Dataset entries
——————————
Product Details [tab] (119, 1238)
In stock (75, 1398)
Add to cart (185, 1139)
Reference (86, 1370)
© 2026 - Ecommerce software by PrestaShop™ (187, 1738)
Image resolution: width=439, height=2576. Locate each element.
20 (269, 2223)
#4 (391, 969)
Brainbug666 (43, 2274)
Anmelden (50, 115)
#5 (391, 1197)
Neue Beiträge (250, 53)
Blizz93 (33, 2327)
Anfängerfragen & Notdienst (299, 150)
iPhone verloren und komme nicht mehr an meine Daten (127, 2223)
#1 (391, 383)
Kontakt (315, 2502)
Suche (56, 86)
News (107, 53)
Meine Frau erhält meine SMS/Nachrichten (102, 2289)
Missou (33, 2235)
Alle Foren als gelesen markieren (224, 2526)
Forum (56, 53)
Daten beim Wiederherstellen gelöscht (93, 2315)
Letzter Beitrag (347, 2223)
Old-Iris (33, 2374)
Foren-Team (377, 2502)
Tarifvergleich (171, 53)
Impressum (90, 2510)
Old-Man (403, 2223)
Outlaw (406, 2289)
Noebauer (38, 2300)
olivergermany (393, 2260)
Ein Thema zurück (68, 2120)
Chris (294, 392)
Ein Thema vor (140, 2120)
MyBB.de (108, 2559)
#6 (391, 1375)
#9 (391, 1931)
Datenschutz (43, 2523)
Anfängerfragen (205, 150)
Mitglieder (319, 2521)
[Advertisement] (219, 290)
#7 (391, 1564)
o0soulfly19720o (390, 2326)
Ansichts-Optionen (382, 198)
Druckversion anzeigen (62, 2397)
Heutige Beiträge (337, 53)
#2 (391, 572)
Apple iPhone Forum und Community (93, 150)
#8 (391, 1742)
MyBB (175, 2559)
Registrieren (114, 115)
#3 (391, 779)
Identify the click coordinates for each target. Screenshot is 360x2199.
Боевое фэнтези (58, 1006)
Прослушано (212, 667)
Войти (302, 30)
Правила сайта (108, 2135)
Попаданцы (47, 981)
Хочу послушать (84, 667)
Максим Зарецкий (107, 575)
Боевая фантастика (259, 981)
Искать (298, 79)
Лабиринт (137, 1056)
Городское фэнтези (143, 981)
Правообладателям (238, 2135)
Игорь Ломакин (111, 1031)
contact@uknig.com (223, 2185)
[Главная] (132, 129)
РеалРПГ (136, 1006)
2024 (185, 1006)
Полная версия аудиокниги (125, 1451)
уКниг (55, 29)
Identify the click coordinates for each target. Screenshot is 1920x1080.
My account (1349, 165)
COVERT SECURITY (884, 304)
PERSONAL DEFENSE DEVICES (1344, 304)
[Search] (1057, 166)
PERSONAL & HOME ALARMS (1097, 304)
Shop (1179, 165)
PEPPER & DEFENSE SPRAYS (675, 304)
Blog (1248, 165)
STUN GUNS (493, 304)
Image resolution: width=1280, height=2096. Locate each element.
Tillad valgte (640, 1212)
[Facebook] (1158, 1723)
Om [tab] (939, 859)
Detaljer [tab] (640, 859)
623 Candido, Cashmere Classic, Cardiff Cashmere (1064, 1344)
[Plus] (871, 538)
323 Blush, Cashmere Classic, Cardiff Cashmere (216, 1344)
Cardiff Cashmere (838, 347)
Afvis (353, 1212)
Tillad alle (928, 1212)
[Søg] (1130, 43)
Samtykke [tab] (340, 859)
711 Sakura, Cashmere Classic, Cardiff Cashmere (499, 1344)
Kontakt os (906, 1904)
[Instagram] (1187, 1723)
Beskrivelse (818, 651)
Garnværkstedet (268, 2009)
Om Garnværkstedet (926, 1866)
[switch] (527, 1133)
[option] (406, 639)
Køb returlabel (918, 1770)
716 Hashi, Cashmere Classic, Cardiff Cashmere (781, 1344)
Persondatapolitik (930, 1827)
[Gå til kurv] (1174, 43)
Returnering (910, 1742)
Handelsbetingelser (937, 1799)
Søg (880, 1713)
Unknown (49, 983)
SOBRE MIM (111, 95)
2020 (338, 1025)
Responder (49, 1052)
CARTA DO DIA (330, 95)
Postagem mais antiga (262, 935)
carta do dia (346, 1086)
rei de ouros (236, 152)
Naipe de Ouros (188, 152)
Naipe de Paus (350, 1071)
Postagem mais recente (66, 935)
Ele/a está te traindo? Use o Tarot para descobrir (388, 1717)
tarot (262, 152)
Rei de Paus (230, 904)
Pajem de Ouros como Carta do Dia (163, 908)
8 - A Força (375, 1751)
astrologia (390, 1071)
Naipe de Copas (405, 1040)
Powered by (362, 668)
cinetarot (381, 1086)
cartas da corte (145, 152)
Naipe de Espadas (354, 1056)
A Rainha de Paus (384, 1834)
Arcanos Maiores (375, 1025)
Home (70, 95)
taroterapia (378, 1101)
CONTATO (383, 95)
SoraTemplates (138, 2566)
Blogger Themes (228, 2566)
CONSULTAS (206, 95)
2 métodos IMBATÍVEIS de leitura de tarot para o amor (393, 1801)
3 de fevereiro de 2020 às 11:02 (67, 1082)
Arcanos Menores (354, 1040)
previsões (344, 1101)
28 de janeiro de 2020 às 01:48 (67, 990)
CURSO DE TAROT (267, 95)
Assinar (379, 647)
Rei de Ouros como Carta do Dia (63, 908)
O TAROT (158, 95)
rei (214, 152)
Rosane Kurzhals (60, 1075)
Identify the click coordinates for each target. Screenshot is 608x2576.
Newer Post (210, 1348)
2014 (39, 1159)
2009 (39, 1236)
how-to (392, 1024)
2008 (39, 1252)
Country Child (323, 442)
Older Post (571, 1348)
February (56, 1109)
——————————
* **Exercise details**
The response must restate every entry word for word.

* **Your solution**
Product Details [tab] (119, 1238)
In stock (75, 1398)
Add to cart (185, 1139)
Reference (86, 1370)
© 2026 - Ecommerce software by PrestaShop™ (187, 1738)
Image resolution: width=439, height=2576. Locate each element.
20 (269, 2223)
#4 (391, 969)
Brainbug666 (43, 2274)
Anmelden (50, 115)
#5 (391, 1197)
Neue Beiträge (250, 53)
Blizz93 (33, 2327)
Anfängerfragen & Notdienst (299, 150)
iPhone verloren und komme nicht mehr an meine Daten (127, 2223)
#1 (391, 383)
Kontakt (315, 2502)
Suche (56, 86)
News (107, 53)
Meine Frau erhält meine SMS/Nachrichten (102, 2289)
Missou (33, 2235)
Alle Foren als gelesen markieren (224, 2526)
Forum (56, 53)
Daten beim Wiederherstellen gelöscht (93, 2315)
Letzter Beitrag (347, 2223)
Old-Iris (33, 2374)
Foren-Team (377, 2502)
Tarifvergleich (171, 53)
Impressum (90, 2510)
Old-Man (403, 2223)
Outlaw (406, 2289)
Noebauer (38, 2300)
olivergermany (393, 2260)
Ein Thema zurück (68, 2120)
Chris (294, 392)
Ein Thema vor (140, 2120)
MyBB.de (108, 2559)
#6 (391, 1375)
#9 (391, 1931)
Datenschutz (43, 2523)
Anfängerfragen (205, 150)
Mitglieder (319, 2521)
[Advertisement] (219, 290)
#7 (391, 1564)
o0soulfly19720o (390, 2326)
Ansichts-Optionen (382, 198)
Druckversion anzeigen (62, 2397)
Heutige Beiträge (337, 53)
#2 (391, 572)
Apple iPhone Forum und Community (93, 150)
#8 (391, 1742)
MyBB (175, 2559)
Registrieren (114, 115)
#3 (391, 779)
Identify the click coordinates for each target. Screenshot is 360x2199.
Боевое фэнтези (58, 1006)
Прослушано (212, 667)
Войти (302, 30)
Правила сайта (108, 2135)
Попаданцы (47, 981)
Хочу послушать (84, 667)
Максим Зарецкий (107, 575)
Боевая фантастика (259, 981)
Искать (298, 79)
Лабиринт (137, 1056)
Городское фэнтези (143, 981)
Правообладателям (238, 2135)
Игорь Ломакин (111, 1031)
contact@uknig.com (223, 2185)
[Главная] (132, 129)
РеалРПГ (136, 1006)
2024 (185, 1006)
Полная версия аудиокниги (125, 1451)
уКниг (55, 29)
Identify the click coordinates for each target. Screenshot is 1920x1080.
My account (1349, 165)
COVERT SECURITY (884, 304)
PERSONAL DEFENSE DEVICES (1344, 304)
[Search] (1057, 166)
PERSONAL & HOME ALARMS (1097, 304)
Shop (1179, 165)
PEPPER & DEFENSE SPRAYS (675, 304)
Blog (1248, 165)
STUN GUNS (493, 304)
Image resolution: width=1280, height=2096. Locate each element.
Tillad valgte (640, 1212)
[Facebook] (1158, 1723)
Om [tab] (939, 859)
Detaljer [tab] (640, 859)
623 Candido, Cashmere Classic, Cardiff Cashmere (1064, 1344)
[Plus] (871, 538)
323 Blush, Cashmere Classic, Cardiff Cashmere (216, 1344)
Cardiff Cashmere (838, 347)
Afvis (353, 1212)
Tillad alle (928, 1212)
[Søg] (1130, 43)
Samtykke [tab] (340, 859)
711 Sakura, Cashmere Classic, Cardiff Cashmere (499, 1344)
Kontakt os (906, 1904)
[Instagram] (1187, 1723)
Beskrivelse (818, 651)
Garnværkstedet (268, 2009)
Om Garnværkstedet (926, 1866)
[switch] (527, 1133)
[option] (406, 639)
Køb returlabel (918, 1770)
716 Hashi, Cashmere Classic, Cardiff Cashmere (781, 1344)
Persondatapolitik (930, 1827)
[Gå til kurv] (1174, 43)
Returnering (910, 1742)
Handelsbetingelser (937, 1799)
Søg (880, 1713)
Unknown (49, 983)
SOBRE MIM (111, 95)
2020 (338, 1025)
Responder (49, 1052)
CARTA DO DIA (330, 95)
Postagem mais antiga (262, 935)
carta do dia (346, 1086)
rei de ouros (236, 152)
Naipe de Ouros (188, 152)
Naipe de Paus (350, 1071)
Postagem mais recente (66, 935)
Ele/a está te traindo? Use o Tarot para descobrir (388, 1717)
tarot (262, 152)
Rei de Paus (230, 904)
Pajem de Ouros como Carta do Dia (163, 908)
8 - A Força (375, 1751)
astrologia (390, 1071)
Naipe de Copas (405, 1040)
Powered by (362, 668)
cinetarot (381, 1086)
cartas da corte (145, 152)
Naipe de Espadas (354, 1056)
A Rainha de Paus (384, 1834)
Arcanos Maiores (375, 1025)
Home (70, 95)
taroterapia (378, 1101)
CONTATO (383, 95)
SoraTemplates (138, 2566)
Blogger Themes (228, 2566)
CONSULTAS (206, 95)
2 métodos IMBATÍVEIS de leitura de tarot para o amor (393, 1801)
3 de fevereiro de 2020 às 11:02 (67, 1082)
Arcanos Menores (354, 1040)
previsões (344, 1101)
28 de janeiro de 2020 às 01:48 (67, 990)
CURSO DE TAROT (267, 95)
Assinar (379, 647)
Rei de Ouros como Carta do Dia (63, 908)
O TAROT (158, 95)
rei (214, 152)
Rosane Kurzhals (60, 1075)
Identify the click coordinates for each target. Screenshot is 608x2576.
Newer Post (210, 1348)
2014 (39, 1159)
2009 (39, 1236)
how-to (392, 1024)
2008 (39, 1252)
Country Child (323, 442)
Older Post (571, 1348)
February (56, 1109)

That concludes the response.